Type 1 diabetes (T1D) is an autoimmune condition rendering the body incapable of processing glucose, with a wide range of health impacts. Whilst most individuals are diagnosed with T1D following symptoms, there has recently been a shift towards the identification of asymptomatic children at-risk of future T1D (by detecting autoantibodies in blood). Identified 'at-risk' children potentially benefit in a number of ways. They are at lower risk of being diagnosed with T1D as an emergency, they can be offered into clinical trials of therapies designed to delay/prevent T1D, and they may also be eligible for treatment with novel therapies for delaying T1D onset which may become available. However, there is currently no effective treatment for those 'at-risk', nor is it certain that they will develop T1D, leading to concerns around psychological harms and the creation of 'patients-in-waiting'.

Research Question: How are ethical principles constructed and prioritised by parents, health professionals, and policy makers in appraisals of the harms and benefits of T1D screening in childhood?

The project will also investigate: the role of social factors (including prior experiential knowledge of diabetes) in the way that ethical principles are constructed and prioritised; what the key areas of ethical conflict and resonance in the appraisal of the harms and benefits of T1D screening in childhood across stakeholder groups are; which social/ethical theories account for the prioritisation of ethical values by different stakeholder groups; how the ethical values espoused by stakeholder groups map to the UK National Screening Committee (NSC) Ethics Framework.
This project involves three key phases.

Phase 1: Secondary Analysis
20-30 parent transcripts from the ELSA study (University of Birmingham) will be subject to secondary analysis. Purposive maximum variation sampling will be employed to ensure diversity of backgrounds and perspectives. A grounded theory approach to analysis will be used to draw out constructions of harms, benefits and risk.

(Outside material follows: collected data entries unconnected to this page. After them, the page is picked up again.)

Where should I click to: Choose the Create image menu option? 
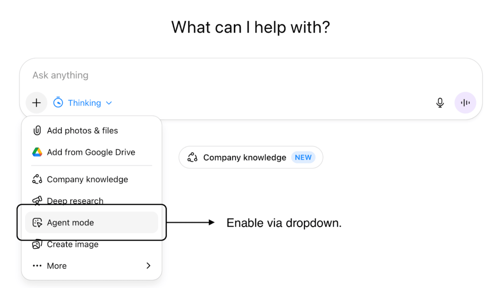[x=73, y=244]
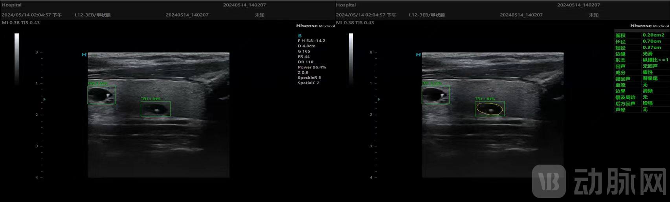This screenshot has width=670, height=202.
Task: Select the center TR1 1.94% nodule box in left image
Action: point(156,109)
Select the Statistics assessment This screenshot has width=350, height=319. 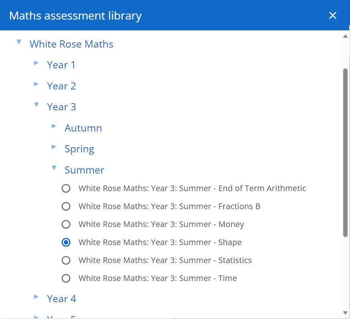pos(66,260)
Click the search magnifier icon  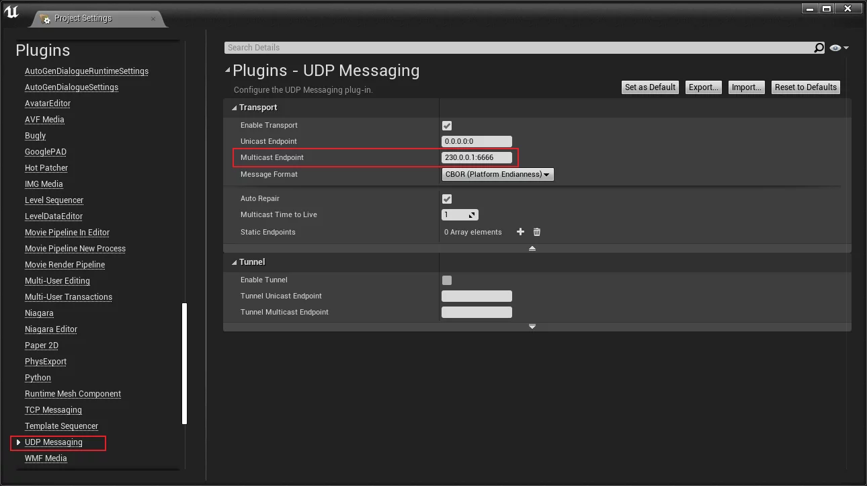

Phase 2: Deliberative Focus Groups and Qualitative Interviews
Phase 1 data will be used to create vignettes that will be presented to four deliberative parent focus groups, including both screening accepters and decliners (n= 6 per group, recruited through ELSA and the BOX study, University of Bristol). Three of the focus groups will be made up of parents who accepted screening for their child, and one of parents who declined. The focus groups will use a socially informed empirical bioethics approach, designed to draw out participants' normative constructions of ethical principles (e.g. consent, autonomy) and the way they are ordered within responses to the vignettes.
10-15 semi-structured qualitative interviews (online/phone) will also be conducted with healthcare professionals and members of the UK NSC and/or its subcommittees. The vignettes will be used to prompt perceptions of harms/benefits as per focus groups.
Comparative analysis within/across focus groups and interviews will result in sets of socially situated moral principles as prioritised by different stakeholder groups.

Phase 3: Comparative Analysis
A data meta-matrix will be created for a comparative analysis of the prioritised principles of different stakeholder groups, set alongside the principles espoused by the UK NSC Ethics Framework.
The findings will contribute to the evaluation of T1D screening by policy advisors (UK NSC), by providing much needed insight into 'social values'- the ethical principles prioritised by stakeholders. This project will also directly contribute to ethical and social theory, as well as the development of ethical guidance to inform the implementation of T1D screening in children.